Screen a pandas DataFrame

# pip install datascreeniq[pandas]
import pandas as pd

df = pd.read_csv("orders.csv")
report = client.screen_dataframe(df, source="orders")

Screen a JSON or XML file

report = client.screen_file("orders.json", source="orders")
report = client.screen_file("orders.xml",  source="orders")

The ScreenReport object

report.status           # "PASS" | "WARN" | "BLOCK"
report.health_score     # float 0.0 – 1.0
report.health_pct       # "94.5%"

report.is_pass          # True / False
report.is_warn          # True / False
report.is_blocked       # True / False

report.issues           # full issues dict
report.type_mismatches  # ["amount", "price"]
report.null_rates       # {"email": 0.50}
report.outlier_fields   # ["amount"]

report.drift            # list of drift events
report.drift_count      # int
report.has_drift        # True / False

report.rows_received    # int
report.rows_sampled     # int
report.latency_ms       # int
report.batch_id         # str
report.timestamp        # ISO string

report.summary()        # human-readable one-liner
report.to_dict()        # raw API response

Pipeline integration

Raise on block

from datascreeniq.exceptions import DataQualityError

try:
    client.screen(rows, source="orders").raise_on_block()
    # only reaches here if PASS or WARN
    load_to_warehouse(rows)

except DataQualityError as e:
    print(f"Blocked: {e}")
    print(f"Issues:  {e.report.issues}")
    send_to_dead_letter_queue(rows)

Airflow task

from airflow.decorators import task
import datascreeniq as dsiq

@task
def quality_gate(rows: list, source: str) -> dict:
    client = dsiq.Client()   # reads DATASCREENIQ_API_KEY from env
    report = client.screen(rows, source=source)
    if report.is_blocked:
        raise ValueError(f"Data blocked: {report.summary()}")
    return report.to_dict()

Prefect flow

from prefect import flow, task
import datascreeniq as dsiq

@task
def screen_data(rows, source):
    return dsiq.Client().screen(rows, source=source).raise_on_block()

@flow
def my_pipeline():
    rows = extract_from_source()
    screen_data(rows, source="orders")   # blocks flow if quality fails
    load_to_warehouse(rows)

dbt post-hook

import pandas as pd
import datascreeniq as dsiq

def screen_dbt_model(model_name: str, conn):
    df = pd.read_sql(f"SELECT * FROM {model_name} LIMIT 10000", conn)
    return dsiq.Client().screen_dataframe(df, source=model_name).raise_on_block()

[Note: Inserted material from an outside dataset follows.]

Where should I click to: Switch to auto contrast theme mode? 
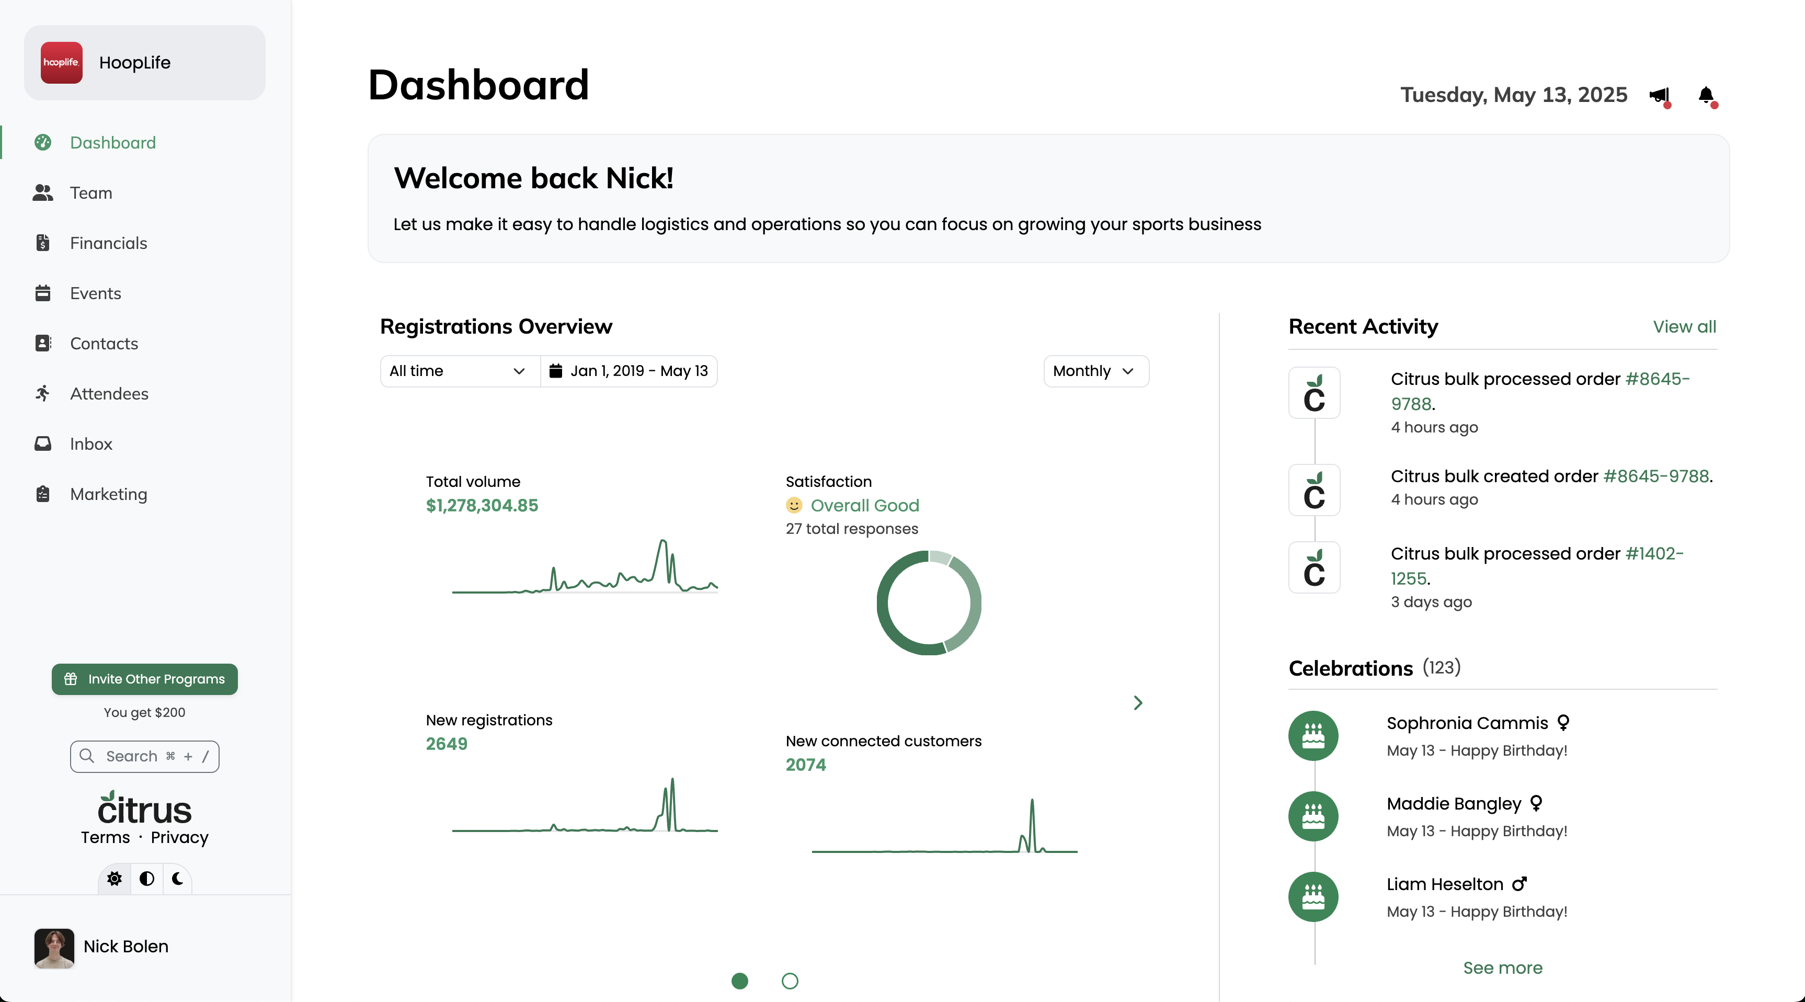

Large files — auto chunking

Files with more than 10,000 rows are automatically split into chunks and screened in parallel. Results are merged into a single report:

# 1M row file — 100 API calls, one merged report
report = client.screen_file("events.csv", source="events")
print(f"Screened {report.rows_received:,} rows")

Error handling

from datascreeniq.exceptions import (
    AuthenticationError,   # invalid API key
    PlanLimitError,        # monthly row limit exceeded
    RateLimitError,        # too many requests
    ValidationError,       # bad payload
    APIError,              # server error
    DataQualityError,      # raised by .raise_on_block()
)

try:
    report = client.screen(rows, source="orders")
except AuthenticationError:
    print("Check your API key")
except PlanLimitError:
    print("Monthly limit reached — upgrade at datascreeniq.com")
except PlanLimitError as e:
    print(f"Rate limited: {e}")

Pricing

Plan Price Rows / month
Developer Free 500K
Starter $19/mo 5M
Growth $79/mo 50M
Scale $199/mo 500M

Get your free API key →


Requirements

  • Python 3.8+
  • requests (auto-installed)
  • pandas — optional, for screen_dataframe()
  • openpyxl — optional, for Excel files

Links


License

MIT

Project details


Download files

Download the file for your platform. If you're not sure which to choose, learn more about installing packages.

Source Distribution

datascreeniq-1.0.0.tar.gz (14.4 kB view details)

Uploaded Source

Built Distribution

If you're not sure about the file name format, learn more about wheel file names.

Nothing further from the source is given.